If your execution has failed and you see a similar error to the following error in the logs,2021-05-20 10:15:51 : Critical error in run 60a681feff7cec790b12d872: java.lang.IllegalStateException: Blob transfer (download) failed because 24 operations failed: Download blob 616d0cf42662fd16915448aec68f5d52d99e67bb -> java.io.IOException: No space left on device
then you have exceeded the disk space available to your execution. From the user side this should be a relatively straightforward fix. Remember that your executions execute inside a 'compute instance'. These instances have finite amounts of all resources, memory, cpu, and disk. So to correct the problem as a user try the following steps...
1) Try a new hardware tier.
2) Reduce the amount of data you are using in your project and remember git repositories also count towards this.

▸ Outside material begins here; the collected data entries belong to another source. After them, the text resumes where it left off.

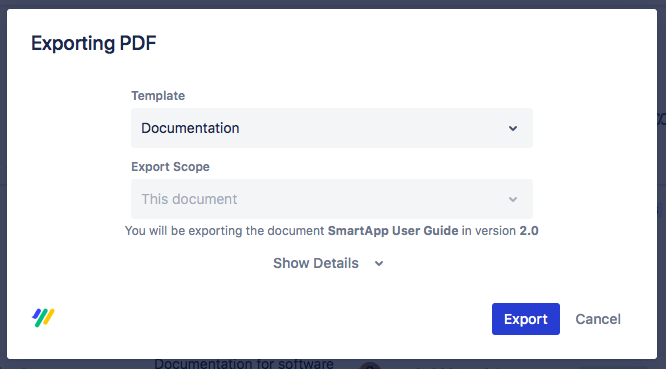The height and width of the screenshot is (369, 666).
Task: Click the partially hidden round icon below dialog
Action: click(370, 366)
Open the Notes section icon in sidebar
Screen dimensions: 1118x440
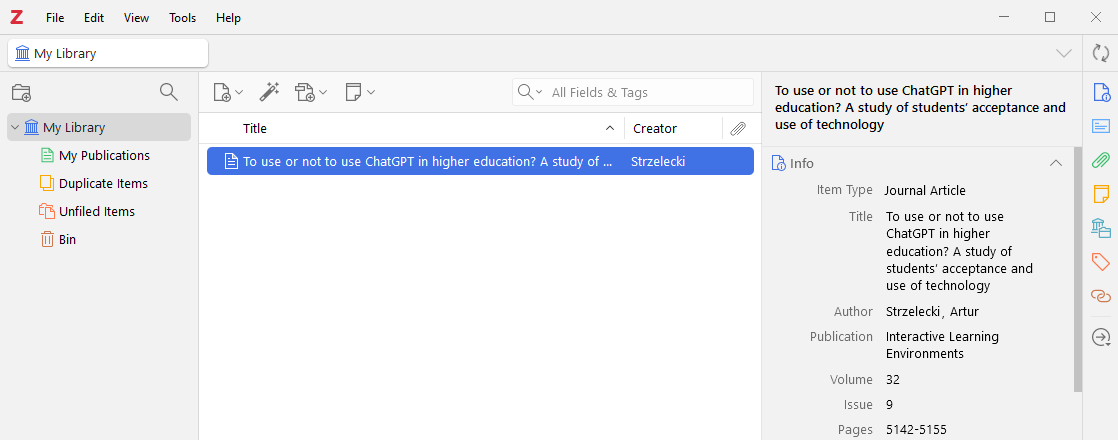[x=1101, y=194]
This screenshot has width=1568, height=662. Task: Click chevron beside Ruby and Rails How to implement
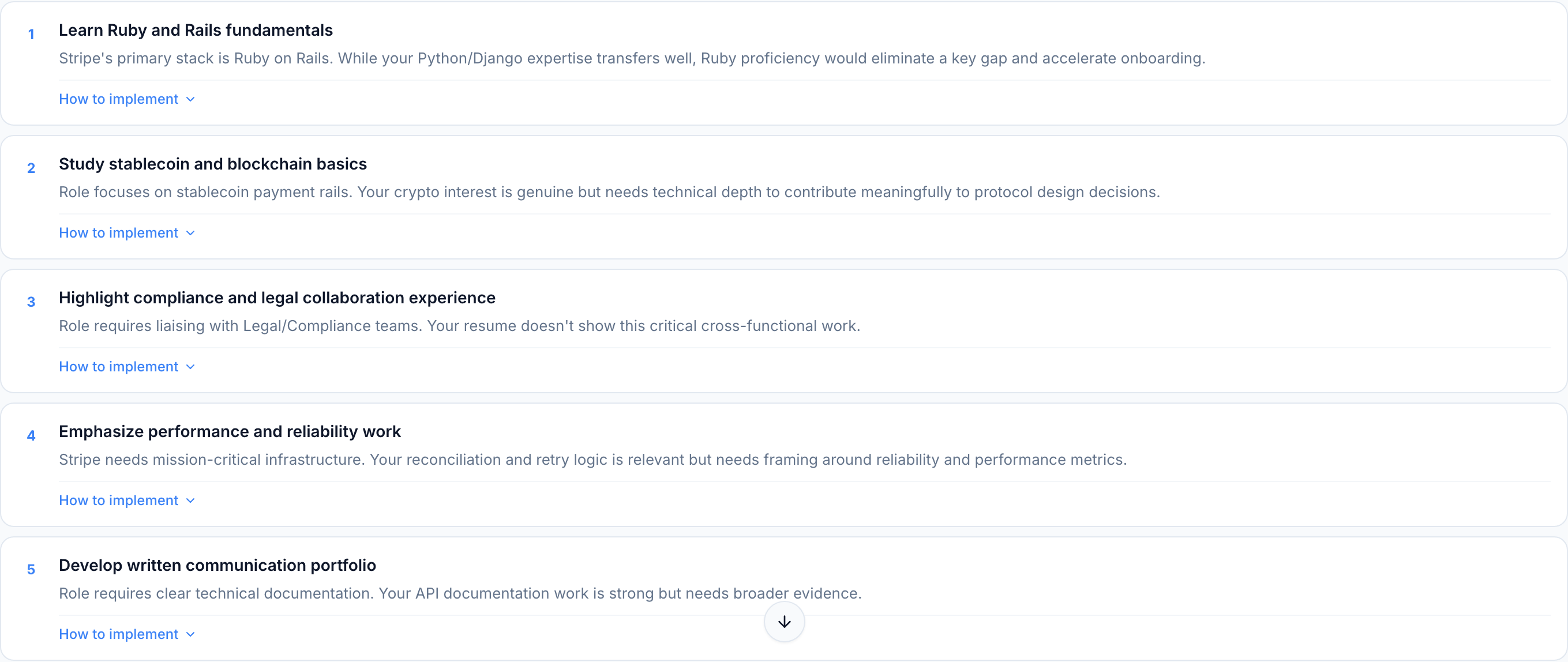coord(190,99)
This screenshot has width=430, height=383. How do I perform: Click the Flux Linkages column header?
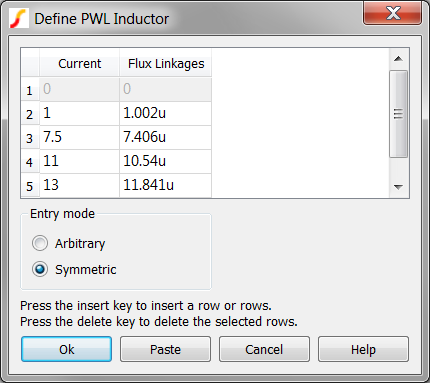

3) Move project data to datasets.
Changes you make to the volume size will not impact existing workspaces. Instead, the changes will be applied to subsequent, new workspaces.
Estimating how much room you need can be a little tricky, it is a combination of your project files, any files being imported from an external repository and if you are generating lots of data in your run that should be taken in to consideration too.
It is still highly recommended to move large project files to a dataset.
The Gory Details
The information below this point is mostly for administrators.
Domino v4.x and above
At v4.0 we have switched the architecture from docker to kubernetes and now each execution gets its own volume and is no longer impacted by caching and shared resource issues. That said, these volumes have a finite size still and can still be filled. From v4.0-v4.4 the default disk size is 10GB. After v4.4 the default size is 15GB. This default size can also be configured in the Central Config with the following setting...
Users can additionally change their individual disk size in the project settings of their project in v4.4 and above.
Domino v3.6 and below
When an execution starts, we copy the user's project files and the docker image for the user's Compute Environment to a partition on the executor so that they are available to the docker container that is started for the execution.
If the data moved to the executor instance for the execution exceeds available disk space the execution can fail on startup.
Under the hood, we are caching project data and the environment images to try and reduce startup times. Over time, if an executor is long lived and used by projects using a variety of different compute images that all get cached, the disk partition can also fill.